=== Section Start ===

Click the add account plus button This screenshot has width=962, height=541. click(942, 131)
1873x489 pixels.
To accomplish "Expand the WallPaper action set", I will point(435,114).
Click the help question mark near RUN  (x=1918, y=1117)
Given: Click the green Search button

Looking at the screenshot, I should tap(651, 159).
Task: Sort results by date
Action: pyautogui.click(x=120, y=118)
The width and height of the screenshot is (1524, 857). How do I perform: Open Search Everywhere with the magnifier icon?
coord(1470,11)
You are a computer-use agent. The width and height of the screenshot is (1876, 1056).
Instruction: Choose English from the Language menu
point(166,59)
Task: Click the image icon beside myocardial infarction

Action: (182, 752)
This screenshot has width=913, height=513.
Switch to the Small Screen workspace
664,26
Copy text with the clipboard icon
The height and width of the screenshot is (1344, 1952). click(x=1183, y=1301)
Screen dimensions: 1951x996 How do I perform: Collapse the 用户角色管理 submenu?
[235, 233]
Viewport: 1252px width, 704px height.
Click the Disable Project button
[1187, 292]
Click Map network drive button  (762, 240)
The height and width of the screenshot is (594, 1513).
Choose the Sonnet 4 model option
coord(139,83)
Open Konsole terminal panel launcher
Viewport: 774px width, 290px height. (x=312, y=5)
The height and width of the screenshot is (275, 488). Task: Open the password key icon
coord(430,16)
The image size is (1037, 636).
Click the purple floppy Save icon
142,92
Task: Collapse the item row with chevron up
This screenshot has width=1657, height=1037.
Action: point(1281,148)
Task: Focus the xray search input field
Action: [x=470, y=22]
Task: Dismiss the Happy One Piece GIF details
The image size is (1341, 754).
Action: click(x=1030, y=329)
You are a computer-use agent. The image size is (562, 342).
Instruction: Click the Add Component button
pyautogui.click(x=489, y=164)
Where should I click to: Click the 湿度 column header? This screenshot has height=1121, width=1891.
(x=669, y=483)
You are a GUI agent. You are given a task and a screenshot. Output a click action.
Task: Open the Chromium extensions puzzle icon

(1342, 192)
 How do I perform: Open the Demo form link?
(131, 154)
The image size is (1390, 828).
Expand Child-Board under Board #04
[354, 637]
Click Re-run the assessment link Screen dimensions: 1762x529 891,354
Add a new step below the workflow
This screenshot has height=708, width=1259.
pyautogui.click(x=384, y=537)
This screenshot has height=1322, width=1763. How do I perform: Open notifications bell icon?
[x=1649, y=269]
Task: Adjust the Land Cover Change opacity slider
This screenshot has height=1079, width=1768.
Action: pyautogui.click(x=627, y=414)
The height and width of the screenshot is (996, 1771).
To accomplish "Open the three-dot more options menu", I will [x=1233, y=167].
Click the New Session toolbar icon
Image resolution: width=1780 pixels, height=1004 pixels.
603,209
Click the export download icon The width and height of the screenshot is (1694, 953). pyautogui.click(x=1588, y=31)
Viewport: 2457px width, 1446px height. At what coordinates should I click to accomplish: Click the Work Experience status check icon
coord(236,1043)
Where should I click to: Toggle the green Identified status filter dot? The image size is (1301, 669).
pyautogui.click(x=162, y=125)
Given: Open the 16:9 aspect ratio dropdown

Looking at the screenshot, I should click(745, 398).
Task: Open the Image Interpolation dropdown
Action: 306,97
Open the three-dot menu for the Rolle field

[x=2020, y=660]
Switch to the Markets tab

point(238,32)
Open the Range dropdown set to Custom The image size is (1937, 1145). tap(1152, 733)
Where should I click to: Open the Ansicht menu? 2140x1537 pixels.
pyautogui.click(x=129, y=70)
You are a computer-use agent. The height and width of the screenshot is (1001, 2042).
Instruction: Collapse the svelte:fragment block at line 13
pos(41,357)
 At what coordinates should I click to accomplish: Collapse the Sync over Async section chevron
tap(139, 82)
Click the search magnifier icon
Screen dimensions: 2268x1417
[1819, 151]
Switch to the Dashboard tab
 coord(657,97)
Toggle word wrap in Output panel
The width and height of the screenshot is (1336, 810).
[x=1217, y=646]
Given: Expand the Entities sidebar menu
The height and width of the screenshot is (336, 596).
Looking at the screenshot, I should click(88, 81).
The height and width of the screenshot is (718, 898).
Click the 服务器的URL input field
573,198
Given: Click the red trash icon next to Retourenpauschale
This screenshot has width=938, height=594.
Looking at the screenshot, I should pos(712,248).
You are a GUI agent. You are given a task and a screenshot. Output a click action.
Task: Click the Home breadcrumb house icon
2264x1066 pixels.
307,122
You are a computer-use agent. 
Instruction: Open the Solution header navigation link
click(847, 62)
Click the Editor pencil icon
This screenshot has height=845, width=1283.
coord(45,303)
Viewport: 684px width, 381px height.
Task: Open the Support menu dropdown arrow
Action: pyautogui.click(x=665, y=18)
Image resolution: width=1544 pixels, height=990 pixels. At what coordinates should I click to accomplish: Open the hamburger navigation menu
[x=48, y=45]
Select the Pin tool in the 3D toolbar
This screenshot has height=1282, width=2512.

=== Section End ===

- Problem: What you return must match the listing exactly, with nothing missing.

- Task response:
Click the add account plus button This screenshot has width=962, height=541. click(942, 131)
1873x489 pixels.
To accomplish "Expand the WallPaper action set", I will point(435,114).
Click the help question mark near RUN  (x=1918, y=1117)
Given: Click the green Search button

Looking at the screenshot, I should tap(651, 159).
Task: Sort results by date
Action: pyautogui.click(x=120, y=118)
The width and height of the screenshot is (1524, 857). How do I perform: Open Search Everywhere with the magnifier icon?
coord(1470,11)
You are a computer-use agent. The width and height of the screenshot is (1876, 1056).
Instruction: Choose English from the Language menu
point(166,59)
Task: Click the image icon beside myocardial infarction

Action: (182, 752)
This screenshot has width=913, height=513.
Switch to the Small Screen workspace
664,26
Copy text with the clipboard icon
The height and width of the screenshot is (1344, 1952). click(x=1183, y=1301)
Screen dimensions: 1951x996 How do I perform: Collapse the 用户角色管理 submenu?
[235, 233]
Viewport: 1252px width, 704px height.
Click the Disable Project button
[1187, 292]
Click Map network drive button  (762, 240)
The height and width of the screenshot is (594, 1513).
Choose the Sonnet 4 model option
coord(139,83)
Open Konsole terminal panel launcher
Viewport: 774px width, 290px height. (x=312, y=5)
The height and width of the screenshot is (275, 488). Task: Open the password key icon
coord(430,16)
The image size is (1037, 636).
Click the purple floppy Save icon
142,92
Task: Collapse the item row with chevron up
This screenshot has width=1657, height=1037.
Action: point(1281,148)
Task: Focus the xray search input field
Action: [x=470, y=22]
Task: Dismiss the Happy One Piece GIF details
The image size is (1341, 754).
Action: click(x=1030, y=329)
You are a computer-use agent. The image size is (562, 342).
Instruction: Click the Add Component button
pyautogui.click(x=489, y=164)
Where should I click to: Click the 湿度 column header? This screenshot has height=1121, width=1891.
(x=669, y=483)
You are a GUI agent. You are given a task and a screenshot. Output a click action.
Task: Open the Chromium extensions puzzle icon

(1342, 192)
 How do I perform: Open the Demo form link?
(131, 154)
The image size is (1390, 828).
Expand Child-Board under Board #04
[354, 637]
Click Re-run the assessment link Screen dimensions: 1762x529 891,354
Add a new step below the workflow
This screenshot has height=708, width=1259.
pyautogui.click(x=384, y=537)
This screenshot has height=1322, width=1763. How do I perform: Open notifications bell icon?
[x=1649, y=269]
Task: Adjust the Land Cover Change opacity slider
This screenshot has height=1079, width=1768.
Action: pyautogui.click(x=627, y=414)
The height and width of the screenshot is (996, 1771).
To accomplish "Open the three-dot more options menu", I will [x=1233, y=167].
Click the New Session toolbar icon
Image resolution: width=1780 pixels, height=1004 pixels.
603,209
Click the export download icon The width and height of the screenshot is (1694, 953). pyautogui.click(x=1588, y=31)
Viewport: 2457px width, 1446px height. At what coordinates should I click to accomplish: Click the Work Experience status check icon
coord(236,1043)
Where should I click to: Toggle the green Identified status filter dot? The image size is (1301, 669).
pyautogui.click(x=162, y=125)
Given: Open the 16:9 aspect ratio dropdown

Looking at the screenshot, I should click(745, 398).
Task: Open the Image Interpolation dropdown
Action: 306,97
Open the three-dot menu for the Rolle field

[x=2020, y=660]
Switch to the Markets tab

point(238,32)
Open the Range dropdown set to Custom The image size is (1937, 1145). tap(1152, 733)
Where should I click to: Open the Ansicht menu? 2140x1537 pixels.
pyautogui.click(x=129, y=70)
You are a computer-use agent. The height and width of the screenshot is (1001, 2042).
Instruction: Collapse the svelte:fragment block at line 13
pos(41,357)
 At what coordinates should I click to accomplish: Collapse the Sync over Async section chevron
tap(139, 82)
Click the search magnifier icon
Screen dimensions: 2268x1417
[1819, 151]
Switch to the Dashboard tab
 coord(657,97)
Toggle word wrap in Output panel
The width and height of the screenshot is (1336, 810).
[x=1217, y=646]
Given: Expand the Entities sidebar menu
The height and width of the screenshot is (336, 596).
Looking at the screenshot, I should click(88, 81).
The height and width of the screenshot is (718, 898).
Click the 服务器的URL input field
573,198
Given: Click the red trash icon next to Retourenpauschale
This screenshot has width=938, height=594.
Looking at the screenshot, I should pos(712,248).
You are a GUI agent. You are given a task and a screenshot. Output a click action.
Task: Click the Home breadcrumb house icon
2264x1066 pixels.
307,122
You are a computer-use agent. 
Instruction: Open the Solution header navigation link
click(847, 62)
Click the Editor pencil icon
This screenshot has height=845, width=1283.
coord(45,303)
Viewport: 684px width, 381px height.
Task: Open the Support menu dropdown arrow
Action: pyautogui.click(x=665, y=18)
Image resolution: width=1544 pixels, height=990 pixels. At what coordinates should I click to accomplish: Open the hamburger navigation menu
[x=48, y=45]
Select the Pin tool in the 3D toolbar
This screenshot has height=1282, width=2512.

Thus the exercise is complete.